Cautiously, we holstered our weapons. But we were still circling.

“Maybe I’ll come see you after I get off work,” Bonnie said. She was using a testing-the-waters tone.

“Uh-huh. Maybe I’ll be there.”

“Maybe you’d better.”

“Is that a warning?”

“Maybe it is.”

CHAPTER 21
 

T
he following morning, while Bonnie was taking a shower, I phoned Vickie Waggoner. Alcatraz sat on the floor in front of me giving me his disappointed look. Vickie wasn’t in. I left the vaguest of messages—“I’ll call you later”—and hung up. When Bonnie stepped into the room some minutes later, rubbing her hair with a towel, Alcatraz let out a pair of bubbly barks.

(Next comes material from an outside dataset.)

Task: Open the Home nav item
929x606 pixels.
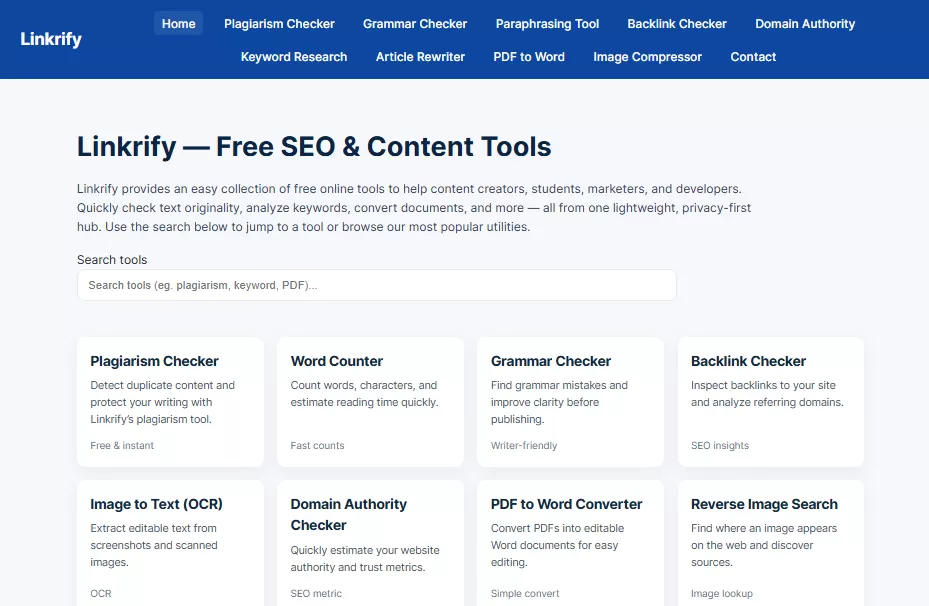Action: tap(178, 23)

It’s a good thing Bonnie doesn’t speak dog. My hound was telling on me. Anything to ingratiate.

I am the King of Breakfast. My general philosophy is to front-load your day with as much of the good stuff as you can manage so that if and when the day slips away from you later, at least you have something worthy to look back on. I bombarded Bonnie with a colossal fruit smoothy, orgasmically perfect coffee, Belgian waffles—which I understand are no more Belgian than French fries are French or English muffins are English—and Jones’s little link sausages, plump and bursting. My array of jams included boysenberry, huckleberry and plum; my syrup was 101 percent pure maple from the Green Mountain State; and my plates were authentic Ming Dynasty wannabes from the Wal-Mart in Glen Burnie. Bonnie’s eyes went wide as she stepped into the kitchen.

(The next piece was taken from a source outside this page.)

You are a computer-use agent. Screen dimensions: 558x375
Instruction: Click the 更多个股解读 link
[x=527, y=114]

“Hitch. I’m not really hungry.”

And that’s why we have dogs. Bonnie took a cup of coffee and the corner of a Belgian waffle. Alcatraz pigged.

I put the pans and dishes and cups and the rest in the sink, filled it with hot water and left it. God forbid a bus runs you over and you wasted your final morning washing dishes you’d never again use.

Our pillow talk had included a plan of action for the day. After I showered and dressed I phoned the number on a cocktail napkin that I had left on my desk several days before. Bonnie was watching me closely as I arranged a rendezvous with the person on the other end of the line.

“You’re a pretty smooth operator,” she said after I hung up.

“You knew that already.”

“It’s different when you get to see it in action on somebody else.”

I fetched my car keys. Bonnie was sliding into her coat. “I notice you didn’t mention that you weren’t coming alone.”

“Sometimes it’s better to catch people off guard.”

“I guess we’ll see.”

We caught Tracy Atkins off guard. Luckily I hadn’t been so “smooth” that the woman was waiting for me in a lace teddy. Still, her disappointment at seeing that I was accompanied by some blond chick registered immediately as she pulled open the door. It lasted only a second—the disappointment—and was quickly replaced with hostility.

“Who’s she?”

“You don’t recognize Bonnie Nash? From TV?”

“No.” It was probably a lie.

“Can we come in?” I asked, smiling my biggest we’re-all-happy-here-aren’t-we smile.